(Given information)

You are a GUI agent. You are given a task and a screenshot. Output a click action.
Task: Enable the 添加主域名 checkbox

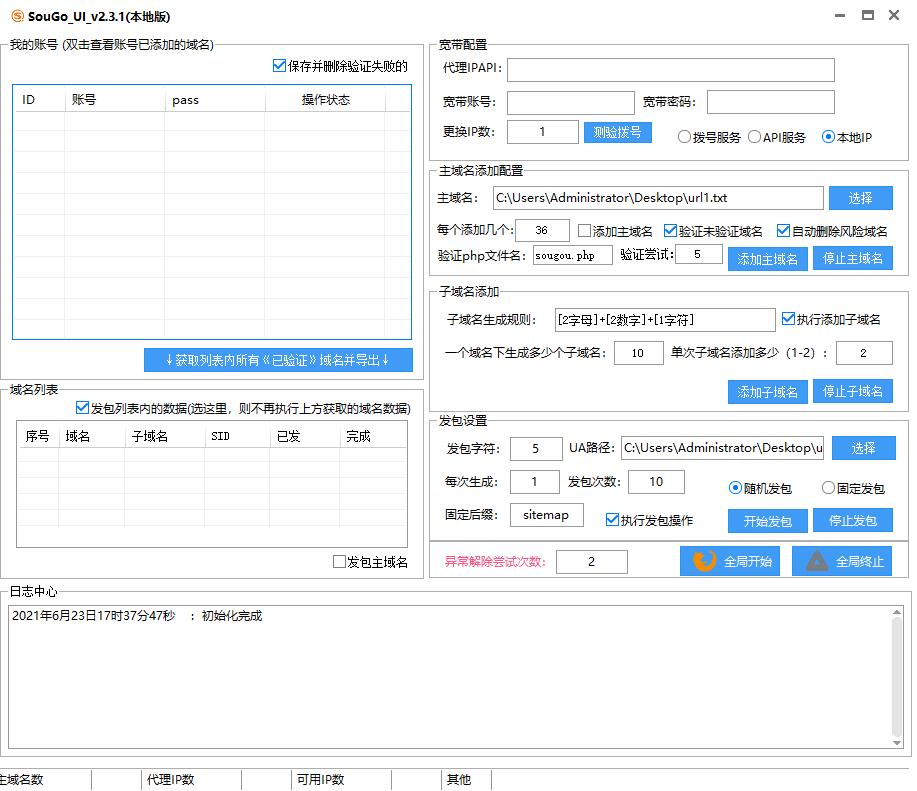pyautogui.click(x=584, y=230)
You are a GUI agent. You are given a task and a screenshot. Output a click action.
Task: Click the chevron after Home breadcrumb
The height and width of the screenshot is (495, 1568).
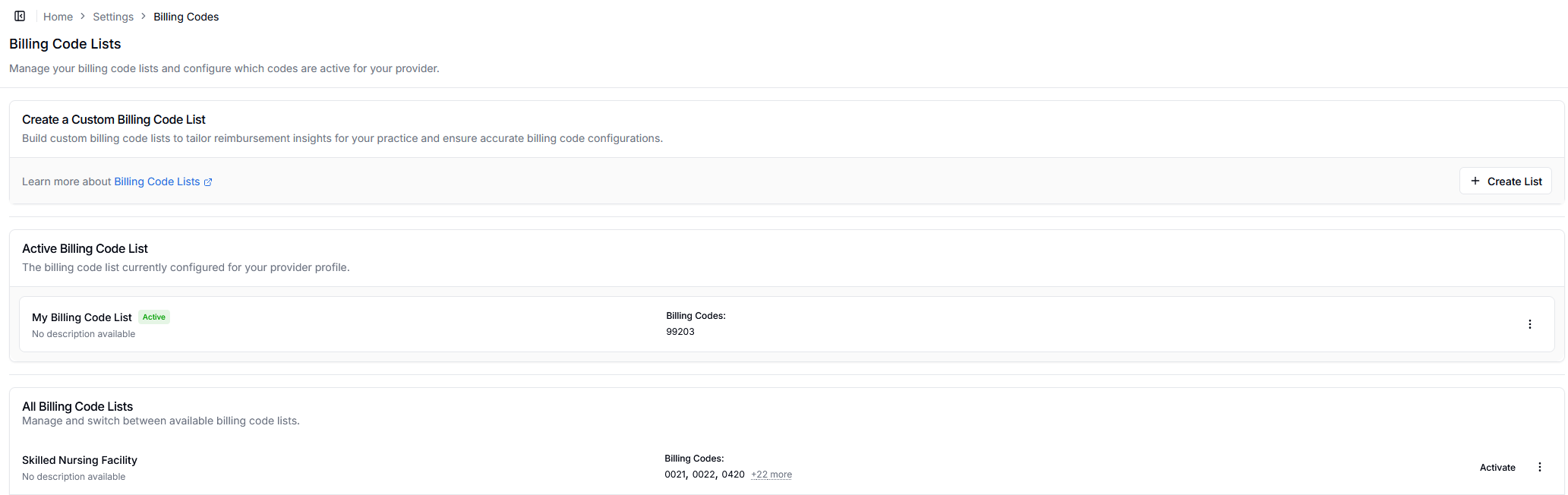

(End Given information)

Repeat only the lines between the start of the data and the line with "Task: Click the chevron after Home breadcrumb", including those two lines, and skip the pictures.

You are a GUI agent. You are given a task and a screenshot. Output a click action.
Task: Enable the 添加主域名 checkbox

pyautogui.click(x=584, y=230)
You are a GUI agent. You are given a task and a screenshot. Output a click action.
Task: Click the chevron after Home breadcrumb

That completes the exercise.